Chancellor of the Exchequer Rachel Reeves welcomed the drop in inflation but said “more needs to be done”.
“I know families across the UK worried about the cost of living will welcome the fall in inflation. But there is more to do,” she said on X.
Christmas rate cut
Data released on Tuesday showed that Britain’s unemployment rate rose to 5.1%, which may encourage the Bank of England’s nine-member Monetary Policy Committee (MPC) to cut the benchmark interest rate by 25 basis points to 3.75% at its meeting on Thursday.
However, economists expect the Bank’s Monetary Policy Committee to vote 5-4, with Bank of England Governor Andrew Bailey expected to be the swing vote in favor of a rate cut.
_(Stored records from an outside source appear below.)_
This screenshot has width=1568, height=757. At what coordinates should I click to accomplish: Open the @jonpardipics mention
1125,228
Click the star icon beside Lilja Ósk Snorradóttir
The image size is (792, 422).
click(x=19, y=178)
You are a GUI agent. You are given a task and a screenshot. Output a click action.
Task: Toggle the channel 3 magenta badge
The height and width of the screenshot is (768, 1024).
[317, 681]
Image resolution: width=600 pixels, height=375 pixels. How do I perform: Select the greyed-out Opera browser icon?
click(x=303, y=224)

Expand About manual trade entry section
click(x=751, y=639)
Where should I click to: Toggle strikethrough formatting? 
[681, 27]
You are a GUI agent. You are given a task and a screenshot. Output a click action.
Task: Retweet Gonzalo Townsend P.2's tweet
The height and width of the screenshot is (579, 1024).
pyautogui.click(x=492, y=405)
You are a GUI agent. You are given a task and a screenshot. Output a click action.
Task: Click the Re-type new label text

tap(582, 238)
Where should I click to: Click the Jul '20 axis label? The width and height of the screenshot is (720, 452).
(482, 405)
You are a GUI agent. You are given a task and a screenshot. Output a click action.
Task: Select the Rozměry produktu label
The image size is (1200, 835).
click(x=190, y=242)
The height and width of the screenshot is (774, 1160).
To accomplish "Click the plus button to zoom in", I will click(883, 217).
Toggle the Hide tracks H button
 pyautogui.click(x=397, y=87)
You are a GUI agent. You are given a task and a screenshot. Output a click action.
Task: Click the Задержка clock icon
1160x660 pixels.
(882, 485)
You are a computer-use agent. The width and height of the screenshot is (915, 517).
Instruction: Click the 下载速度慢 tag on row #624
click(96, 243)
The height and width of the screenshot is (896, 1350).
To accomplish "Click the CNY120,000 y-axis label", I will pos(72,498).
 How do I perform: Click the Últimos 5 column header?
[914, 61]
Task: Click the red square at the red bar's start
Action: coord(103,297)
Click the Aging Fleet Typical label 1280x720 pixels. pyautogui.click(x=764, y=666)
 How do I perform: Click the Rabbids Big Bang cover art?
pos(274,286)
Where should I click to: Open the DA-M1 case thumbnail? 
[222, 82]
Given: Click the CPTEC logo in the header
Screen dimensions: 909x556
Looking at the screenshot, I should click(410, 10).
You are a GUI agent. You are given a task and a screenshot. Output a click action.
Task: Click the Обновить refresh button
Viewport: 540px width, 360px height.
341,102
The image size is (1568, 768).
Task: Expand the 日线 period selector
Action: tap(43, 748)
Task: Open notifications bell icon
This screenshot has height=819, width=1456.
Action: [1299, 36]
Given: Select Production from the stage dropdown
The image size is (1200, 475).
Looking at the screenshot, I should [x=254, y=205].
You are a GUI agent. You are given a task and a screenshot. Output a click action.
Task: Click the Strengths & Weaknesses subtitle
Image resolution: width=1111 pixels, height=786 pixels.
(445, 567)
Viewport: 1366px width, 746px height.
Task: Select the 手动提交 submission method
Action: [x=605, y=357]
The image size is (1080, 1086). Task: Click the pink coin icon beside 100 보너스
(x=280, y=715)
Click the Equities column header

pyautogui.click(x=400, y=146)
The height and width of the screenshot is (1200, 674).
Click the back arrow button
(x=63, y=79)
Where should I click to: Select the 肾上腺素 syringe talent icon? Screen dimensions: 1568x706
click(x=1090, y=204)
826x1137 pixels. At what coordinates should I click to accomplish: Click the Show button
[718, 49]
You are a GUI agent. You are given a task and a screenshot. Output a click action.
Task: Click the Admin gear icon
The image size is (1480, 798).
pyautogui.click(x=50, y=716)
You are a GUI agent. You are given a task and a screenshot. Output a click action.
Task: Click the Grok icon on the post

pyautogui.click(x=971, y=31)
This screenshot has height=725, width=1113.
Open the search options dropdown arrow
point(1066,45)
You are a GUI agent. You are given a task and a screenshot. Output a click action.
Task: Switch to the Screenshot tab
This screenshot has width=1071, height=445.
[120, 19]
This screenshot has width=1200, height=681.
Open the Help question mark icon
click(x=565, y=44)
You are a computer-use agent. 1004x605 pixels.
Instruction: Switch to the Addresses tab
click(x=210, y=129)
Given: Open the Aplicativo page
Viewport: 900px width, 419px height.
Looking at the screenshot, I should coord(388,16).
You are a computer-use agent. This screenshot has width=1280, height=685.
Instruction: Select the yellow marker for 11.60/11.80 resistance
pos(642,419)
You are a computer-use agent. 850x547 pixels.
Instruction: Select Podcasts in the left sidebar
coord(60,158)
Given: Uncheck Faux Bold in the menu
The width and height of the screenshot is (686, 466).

British economic growth remains at a low level, the economy is barely holding on Growth was only 0.1% in the third quarterAccording to the latest data, there are signs that unemployment may be rising.
Suren Thiru, ICAEW economic director, said after the release of the inflation data: “These data, coupled with the recent spate of pessimistic data, mean that a rate cut tomorrow seems to be a certainty.”
“While the fiscal constraints faced by households and businesses remain severe, these figures provide reassurance that the UK is moving towards a more benign inflationary environment, helped by falling food prices,” he said in emailed comments.
“Growing downward pressure from a loose labor market and a sluggish economy should help keep the economy on the downturn,” he said.